Please filter the entries for the word "agent" and copy every line that has it.
━━━ RECORDS
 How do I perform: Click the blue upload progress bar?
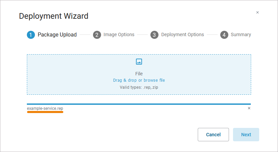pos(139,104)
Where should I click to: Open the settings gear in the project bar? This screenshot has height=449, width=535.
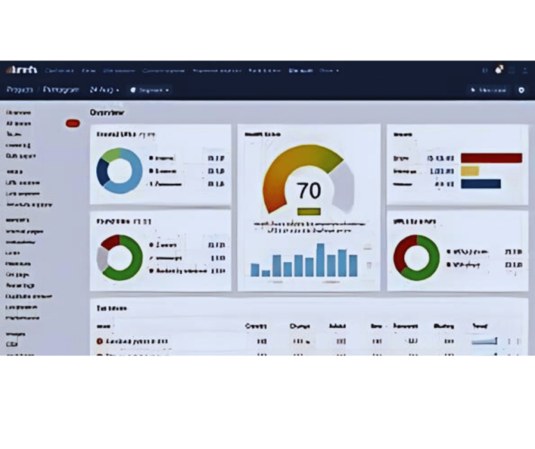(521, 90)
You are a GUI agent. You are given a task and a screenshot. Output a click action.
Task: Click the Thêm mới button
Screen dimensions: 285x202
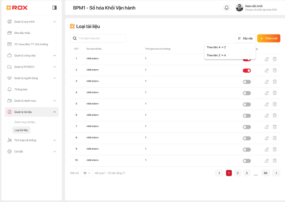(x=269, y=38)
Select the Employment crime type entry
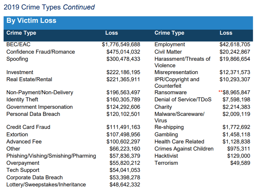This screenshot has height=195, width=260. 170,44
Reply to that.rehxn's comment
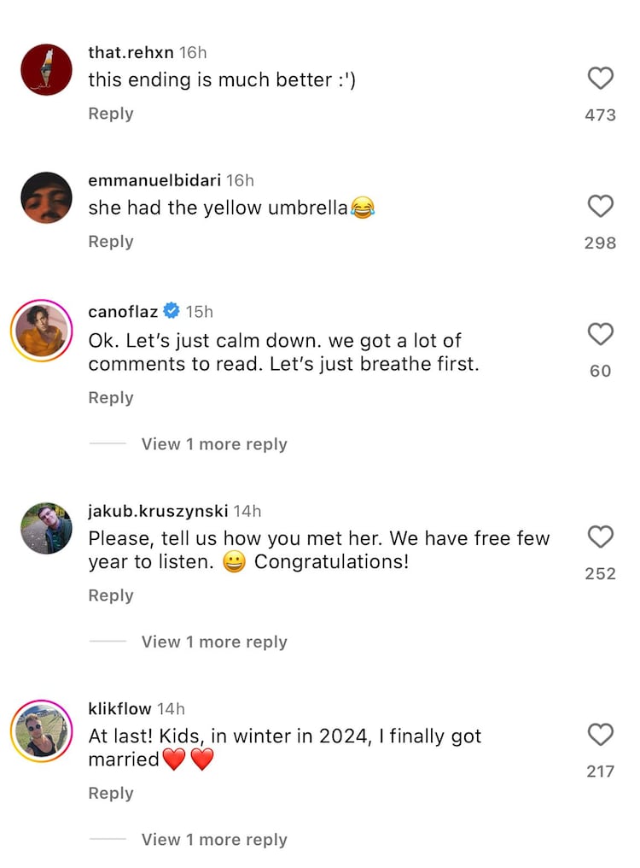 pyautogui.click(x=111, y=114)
━━━━━━
━━━ RECORDS
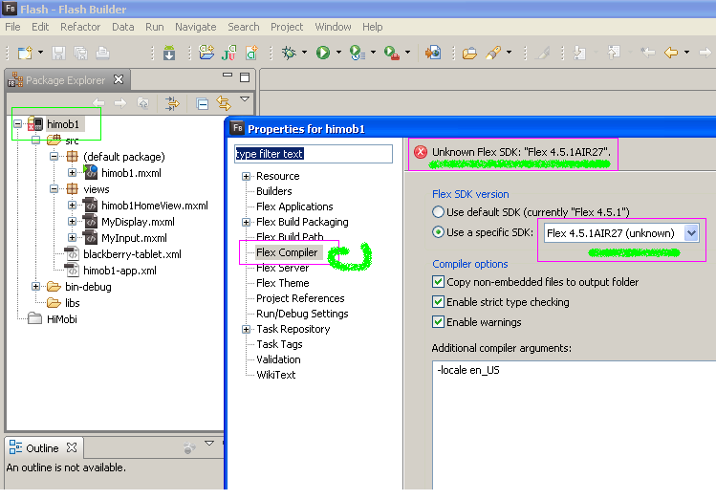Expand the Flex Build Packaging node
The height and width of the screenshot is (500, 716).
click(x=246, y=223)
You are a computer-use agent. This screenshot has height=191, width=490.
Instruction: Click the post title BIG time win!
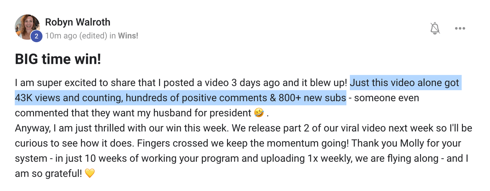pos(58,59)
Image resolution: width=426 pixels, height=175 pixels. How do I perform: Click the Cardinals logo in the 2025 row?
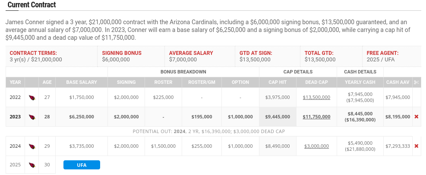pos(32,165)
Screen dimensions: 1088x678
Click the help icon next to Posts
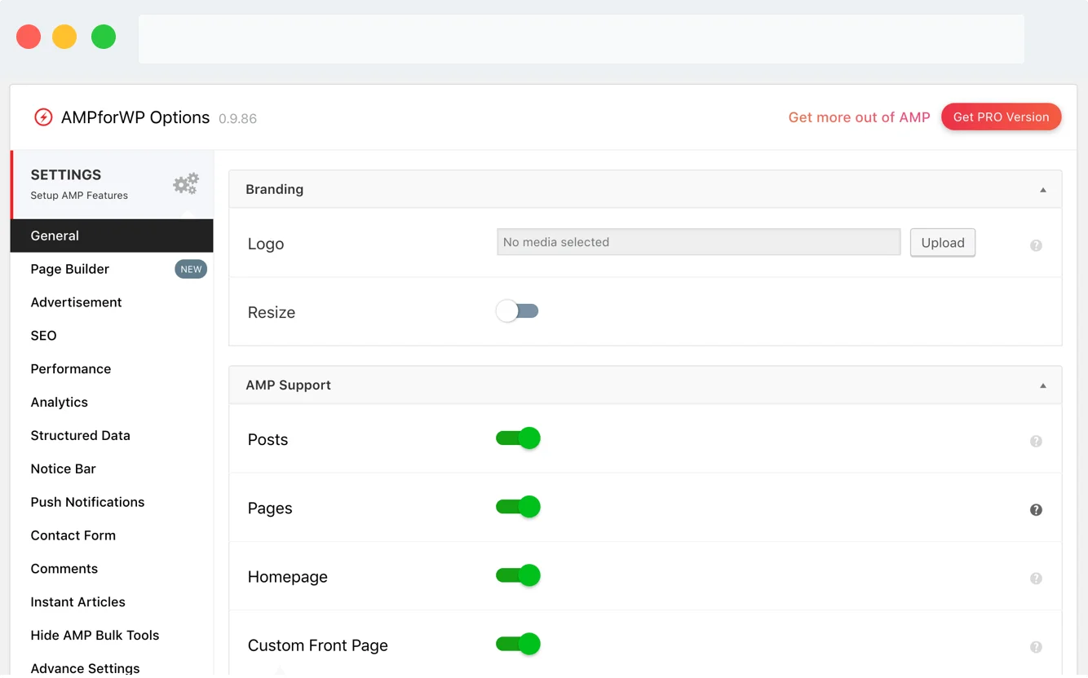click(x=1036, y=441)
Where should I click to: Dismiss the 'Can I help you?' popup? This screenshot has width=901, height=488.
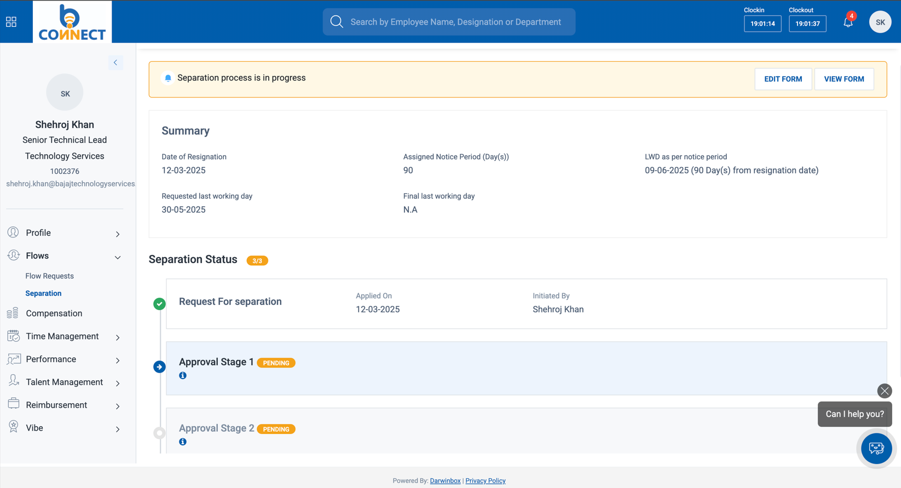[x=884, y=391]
━━━━━━
= SOLUTION FOR THIS PROBLEM =
You are a GUI agent. You are given a task and a screenshot. Output a click action.
You are a computer-use agent. This screenshot has height=191, width=490.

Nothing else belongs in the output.